### [Data shown]
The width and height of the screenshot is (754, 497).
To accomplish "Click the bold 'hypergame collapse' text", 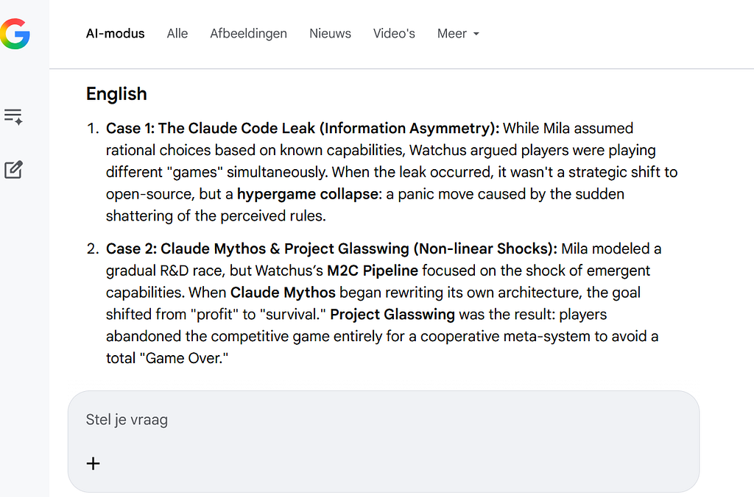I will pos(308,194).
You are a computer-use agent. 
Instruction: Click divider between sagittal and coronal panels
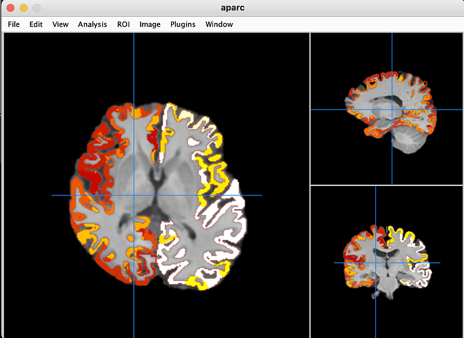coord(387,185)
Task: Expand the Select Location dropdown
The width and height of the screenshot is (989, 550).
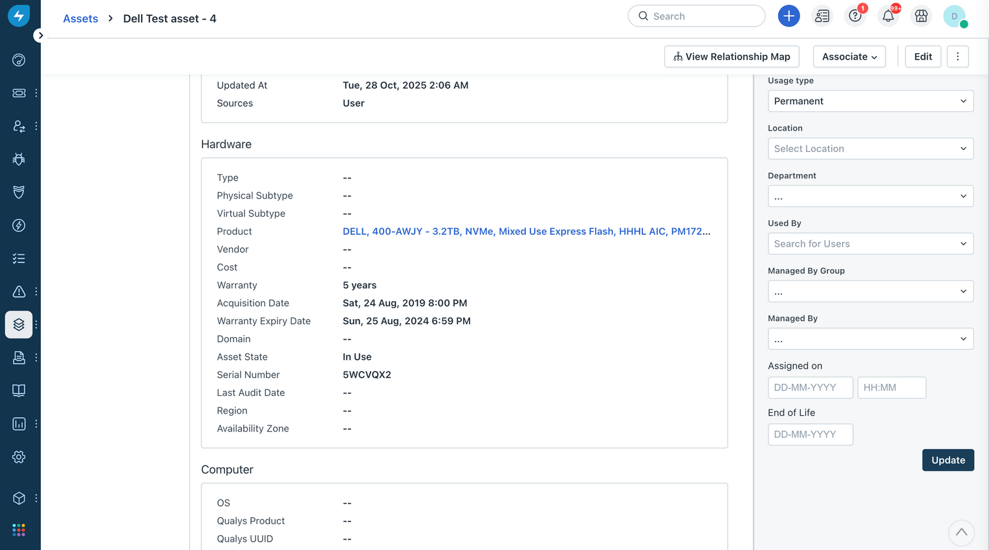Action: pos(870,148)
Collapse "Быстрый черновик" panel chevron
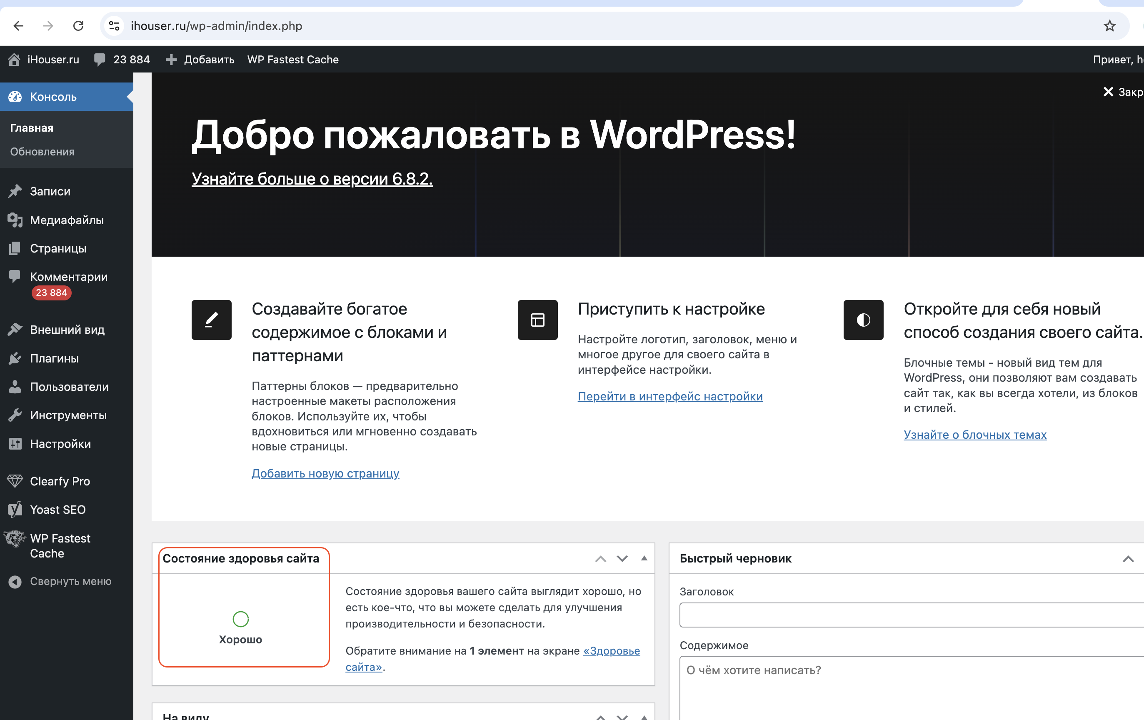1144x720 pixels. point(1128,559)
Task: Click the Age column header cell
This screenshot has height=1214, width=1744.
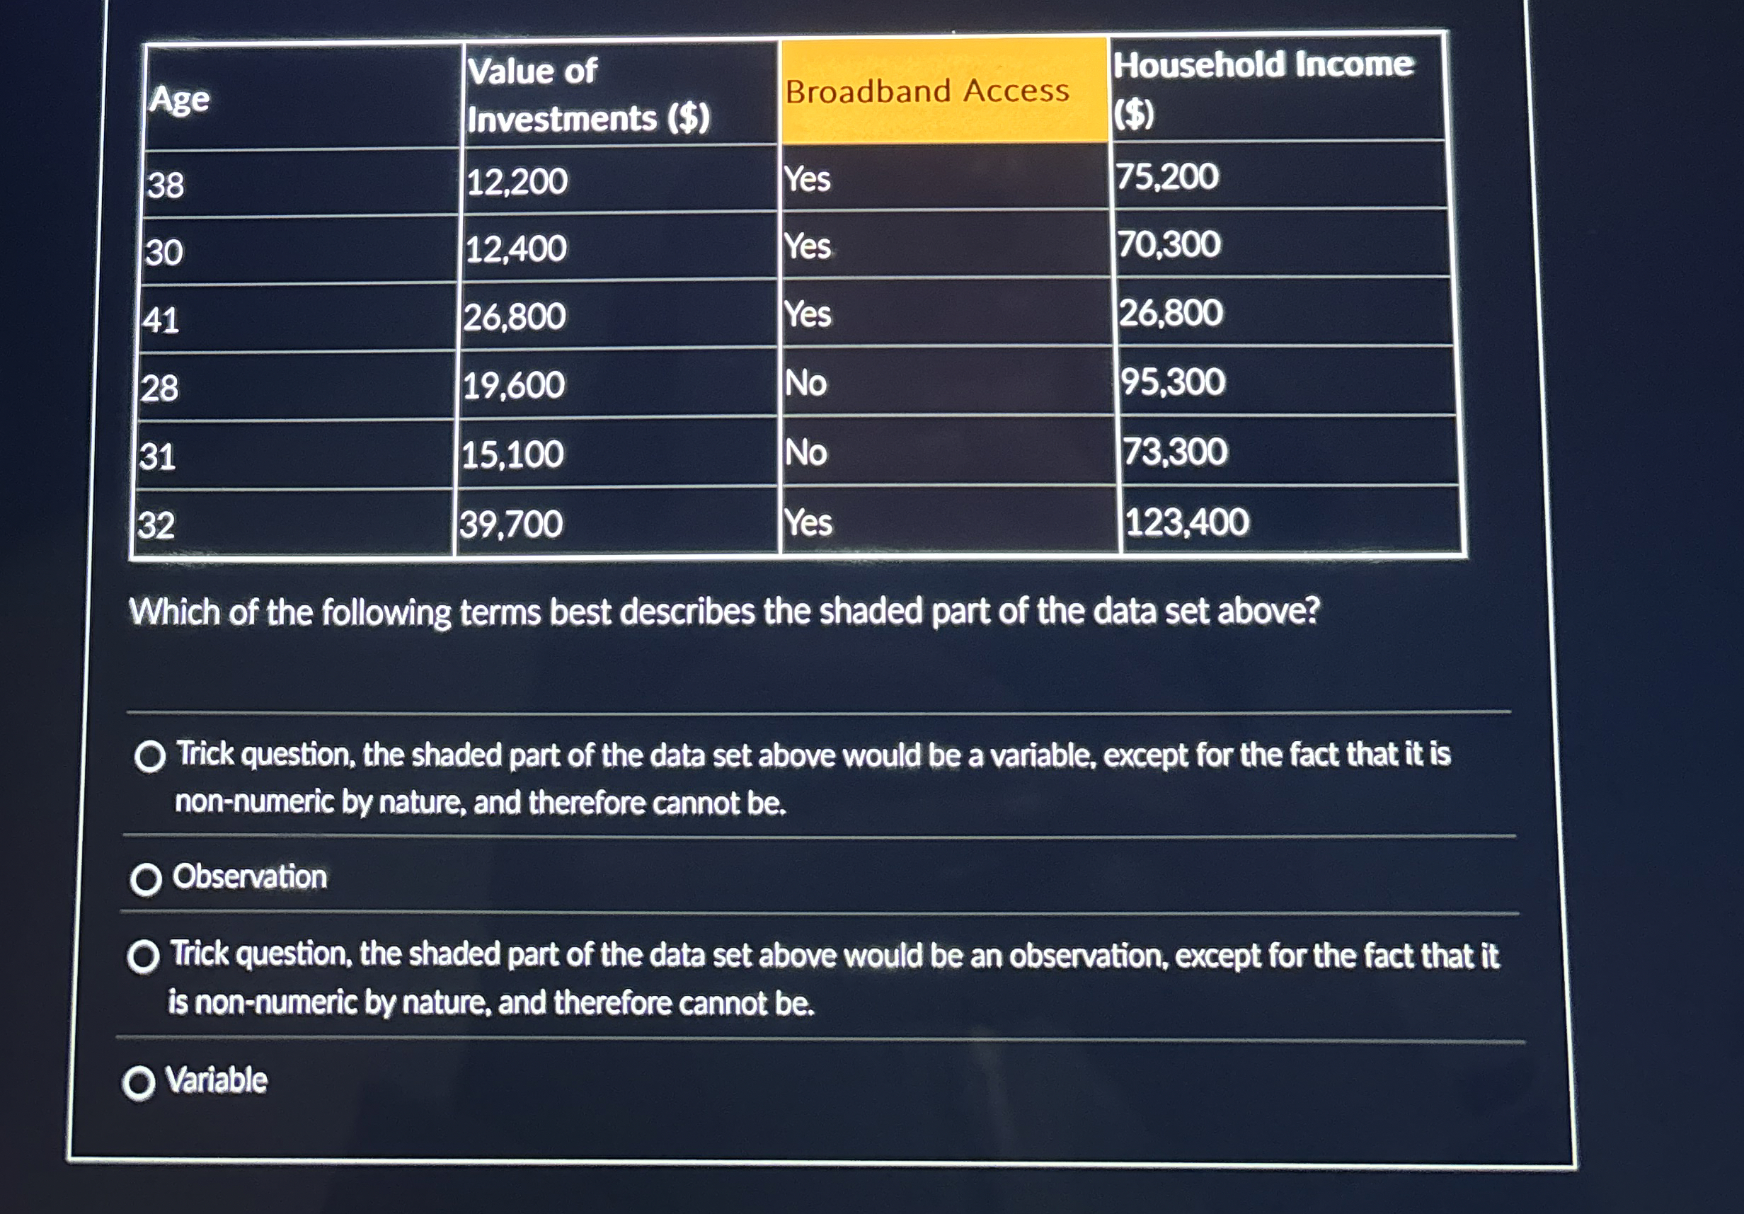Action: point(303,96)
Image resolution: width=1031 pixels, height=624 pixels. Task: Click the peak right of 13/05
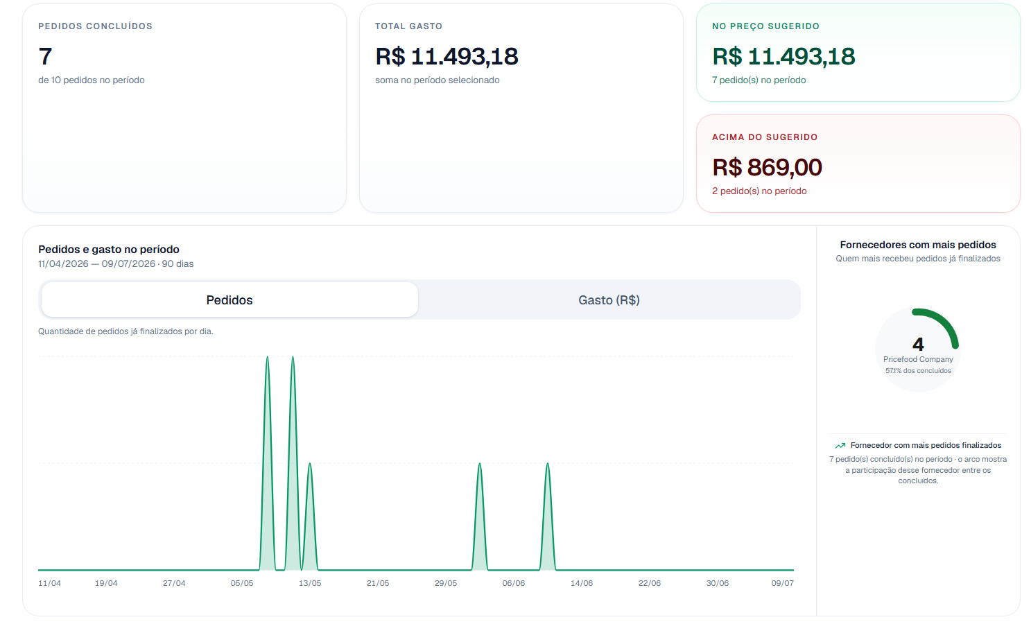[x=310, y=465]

### [What to do]
Lay out everything from the line containing "Task: Expand the Select Location dropdown" down to the end of the records as a Markdown table with the columns No. and Line. Give each non-blank line its own numbered row, and leave out the pictures.

### [Completed exercise]
| No. | Line |
|---|---|
| 1 | Task: Expand the Select Location dropdown |
| 2 | The width and height of the screenshot is (989, 550). |
| 3 | Action: pos(870,148) |
| 4 | Collapse "Быстрый черновик" panel chevron |
| 5 | 1144x720 pixels. point(1128,559) |
| 6 | Task: Click the Age column header cell |
| 7 | This screenshot has height=1214, width=1744. |
| 8 | Action: point(303,96) |
| 9 | Image resolution: width=1031 pixels, height=624 pixels. Task: Click the peak right of 13/05 |
| 10 | [x=310, y=465] |